[Math] Why does SVD provide the least squares and least norm solution to $ A x = b $

least squareslinear algebraoptimizationsvd

I am studying the Singular Value Decomposition and its properties. It is widely used in order to solve equations of the form $Ax=b$. I have seen the following: When we have the equation system $Ax=b$, we calculate the SVD of A as $A=U\Sigma V^T$. Then we calculate $x'= V \Sigma^{+}U^Tb$. $\Sigma^{+}$ has the reciprocals ($\dfrac{1}{\sigma_i}$) of the singular values in its diagonal and zeros where $\sigma_i=0$. If the $b$ is in the range of $A$ then it is the solution that has the minimum norm (closest to origin). If it is not in the range, then it is the least-squares solution.

I fail to see how exactly this procedure always produces a $x'$ which is closest to origin if $b$ is in the range of A. (I can see the least-squares solution is an extension of this "closest to origin" property). From a geometric intuitive way if possible, how can we show this property of SVD?

Best Answer

First, consider the problem $\Sigma x = b$, where $$ \Sigma = \pmatrix{\sigma_1\\& \ddots\\&&\sigma_r\\ &&&0\\&&&&\ddots\\&&&&&0} $$ Note that $b$ is only in the range of $\Sigma$ if its entries $b_{r+1},\dots,b_n$ are all zero.

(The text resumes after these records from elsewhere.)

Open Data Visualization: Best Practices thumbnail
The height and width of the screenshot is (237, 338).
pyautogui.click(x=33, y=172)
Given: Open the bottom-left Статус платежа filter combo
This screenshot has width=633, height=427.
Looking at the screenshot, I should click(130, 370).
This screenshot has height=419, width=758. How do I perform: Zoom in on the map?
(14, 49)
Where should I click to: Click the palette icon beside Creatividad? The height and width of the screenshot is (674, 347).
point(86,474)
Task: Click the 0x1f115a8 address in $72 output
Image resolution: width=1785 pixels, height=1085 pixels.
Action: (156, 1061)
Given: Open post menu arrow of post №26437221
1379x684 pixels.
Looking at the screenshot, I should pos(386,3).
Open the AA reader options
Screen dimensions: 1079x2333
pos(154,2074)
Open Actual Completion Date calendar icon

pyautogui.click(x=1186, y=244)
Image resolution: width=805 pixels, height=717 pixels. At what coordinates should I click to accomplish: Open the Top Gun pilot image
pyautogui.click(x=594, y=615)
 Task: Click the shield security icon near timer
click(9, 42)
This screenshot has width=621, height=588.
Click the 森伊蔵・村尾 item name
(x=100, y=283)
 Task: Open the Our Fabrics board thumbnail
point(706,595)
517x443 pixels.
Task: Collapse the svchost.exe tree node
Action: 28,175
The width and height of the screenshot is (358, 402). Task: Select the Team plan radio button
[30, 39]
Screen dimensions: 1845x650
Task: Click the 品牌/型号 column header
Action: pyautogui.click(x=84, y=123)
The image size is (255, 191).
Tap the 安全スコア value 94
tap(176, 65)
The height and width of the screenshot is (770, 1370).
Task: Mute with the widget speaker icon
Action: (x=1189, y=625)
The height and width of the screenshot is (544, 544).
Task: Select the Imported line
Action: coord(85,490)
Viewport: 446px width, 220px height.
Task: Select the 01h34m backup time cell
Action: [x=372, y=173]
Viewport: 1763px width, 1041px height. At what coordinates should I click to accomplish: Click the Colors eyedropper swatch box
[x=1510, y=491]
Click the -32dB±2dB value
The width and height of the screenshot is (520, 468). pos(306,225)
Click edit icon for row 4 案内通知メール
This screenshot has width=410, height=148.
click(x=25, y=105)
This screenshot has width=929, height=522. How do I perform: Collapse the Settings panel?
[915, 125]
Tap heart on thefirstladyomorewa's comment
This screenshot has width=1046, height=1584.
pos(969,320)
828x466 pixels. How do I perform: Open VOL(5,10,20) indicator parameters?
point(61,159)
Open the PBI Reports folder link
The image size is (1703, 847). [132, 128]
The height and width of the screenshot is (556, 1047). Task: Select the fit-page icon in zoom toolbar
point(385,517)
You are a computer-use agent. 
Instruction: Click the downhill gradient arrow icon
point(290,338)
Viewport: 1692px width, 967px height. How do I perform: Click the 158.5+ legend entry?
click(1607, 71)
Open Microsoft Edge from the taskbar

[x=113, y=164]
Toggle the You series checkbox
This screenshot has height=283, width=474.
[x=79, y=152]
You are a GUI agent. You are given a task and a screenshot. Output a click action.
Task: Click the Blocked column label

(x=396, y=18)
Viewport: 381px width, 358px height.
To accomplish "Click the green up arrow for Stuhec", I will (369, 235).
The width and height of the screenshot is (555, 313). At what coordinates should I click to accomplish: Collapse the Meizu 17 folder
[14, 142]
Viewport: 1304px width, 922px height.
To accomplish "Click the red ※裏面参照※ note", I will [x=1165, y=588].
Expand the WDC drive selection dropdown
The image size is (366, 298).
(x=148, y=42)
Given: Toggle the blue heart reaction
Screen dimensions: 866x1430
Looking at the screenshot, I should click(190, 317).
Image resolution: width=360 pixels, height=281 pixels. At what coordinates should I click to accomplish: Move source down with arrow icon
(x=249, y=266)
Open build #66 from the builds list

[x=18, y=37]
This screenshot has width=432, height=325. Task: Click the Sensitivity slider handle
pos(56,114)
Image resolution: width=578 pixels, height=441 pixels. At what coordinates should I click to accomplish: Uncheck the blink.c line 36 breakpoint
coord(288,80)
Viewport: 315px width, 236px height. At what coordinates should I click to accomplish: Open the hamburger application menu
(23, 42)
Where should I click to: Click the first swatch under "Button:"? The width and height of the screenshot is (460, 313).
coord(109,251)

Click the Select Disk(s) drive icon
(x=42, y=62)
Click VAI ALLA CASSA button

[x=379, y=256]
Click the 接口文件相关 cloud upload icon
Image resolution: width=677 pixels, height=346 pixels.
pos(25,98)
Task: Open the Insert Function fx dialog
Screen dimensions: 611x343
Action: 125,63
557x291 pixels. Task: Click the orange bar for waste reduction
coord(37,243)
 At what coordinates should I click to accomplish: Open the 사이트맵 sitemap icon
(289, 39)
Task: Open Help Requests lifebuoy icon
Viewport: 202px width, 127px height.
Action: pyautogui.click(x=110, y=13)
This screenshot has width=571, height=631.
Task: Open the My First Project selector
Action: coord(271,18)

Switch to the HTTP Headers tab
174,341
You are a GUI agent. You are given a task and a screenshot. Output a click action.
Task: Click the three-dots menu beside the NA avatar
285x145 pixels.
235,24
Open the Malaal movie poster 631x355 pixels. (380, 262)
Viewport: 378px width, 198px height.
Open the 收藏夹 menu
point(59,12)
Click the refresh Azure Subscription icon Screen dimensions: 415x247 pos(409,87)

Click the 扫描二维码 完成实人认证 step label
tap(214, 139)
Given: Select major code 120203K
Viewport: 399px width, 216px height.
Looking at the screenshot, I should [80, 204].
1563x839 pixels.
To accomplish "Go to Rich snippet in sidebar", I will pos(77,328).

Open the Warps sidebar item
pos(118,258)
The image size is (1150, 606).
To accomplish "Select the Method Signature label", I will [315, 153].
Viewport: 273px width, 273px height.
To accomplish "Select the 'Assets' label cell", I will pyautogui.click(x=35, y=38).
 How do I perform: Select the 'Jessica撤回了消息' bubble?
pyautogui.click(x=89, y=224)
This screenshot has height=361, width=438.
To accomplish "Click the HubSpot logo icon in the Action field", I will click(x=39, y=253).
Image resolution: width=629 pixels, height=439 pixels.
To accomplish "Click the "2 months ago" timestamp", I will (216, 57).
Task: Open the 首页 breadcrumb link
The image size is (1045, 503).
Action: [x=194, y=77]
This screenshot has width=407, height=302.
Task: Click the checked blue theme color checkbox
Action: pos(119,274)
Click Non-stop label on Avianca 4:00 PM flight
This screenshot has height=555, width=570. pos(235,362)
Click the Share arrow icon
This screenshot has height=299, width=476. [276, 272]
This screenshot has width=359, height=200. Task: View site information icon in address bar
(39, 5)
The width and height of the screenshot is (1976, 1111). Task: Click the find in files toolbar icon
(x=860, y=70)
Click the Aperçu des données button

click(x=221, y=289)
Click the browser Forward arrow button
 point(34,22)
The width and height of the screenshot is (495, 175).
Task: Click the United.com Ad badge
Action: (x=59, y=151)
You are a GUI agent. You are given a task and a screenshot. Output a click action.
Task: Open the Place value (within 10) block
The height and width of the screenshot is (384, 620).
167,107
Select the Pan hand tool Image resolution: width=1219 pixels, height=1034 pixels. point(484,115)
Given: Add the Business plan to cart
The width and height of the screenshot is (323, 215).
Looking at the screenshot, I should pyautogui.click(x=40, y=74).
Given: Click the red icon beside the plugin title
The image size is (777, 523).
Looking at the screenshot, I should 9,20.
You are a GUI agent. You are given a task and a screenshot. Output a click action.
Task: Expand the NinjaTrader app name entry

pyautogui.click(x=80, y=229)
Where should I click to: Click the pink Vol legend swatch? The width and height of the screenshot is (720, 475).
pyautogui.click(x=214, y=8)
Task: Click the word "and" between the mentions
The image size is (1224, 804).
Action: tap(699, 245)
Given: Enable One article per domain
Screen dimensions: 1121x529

Furthermore, you should be able to convince yourself (geometrically or otherwise) that the least squares solution must be $$ x = (b_1/\sigma_1,\dots,b_r/\sigma_r,0,\dots,0)^T = \Sigma^+ b $$ From there, note that $$ U\Sigma V^T x = b \implies\\ \Sigma (V^T x ) = U^T b $$ By the above argument, the least squares solution for $(V^T x)$ is given by $V^T x = \Sigma^+ U^T b$. Noting that $\|V^T x\| = \|x\|$, we can use this to conclude that $x = (V \Sigma ^+ U^T)b$ must be the least squares solution (for $x$).

I hope you find this explanation sufficient.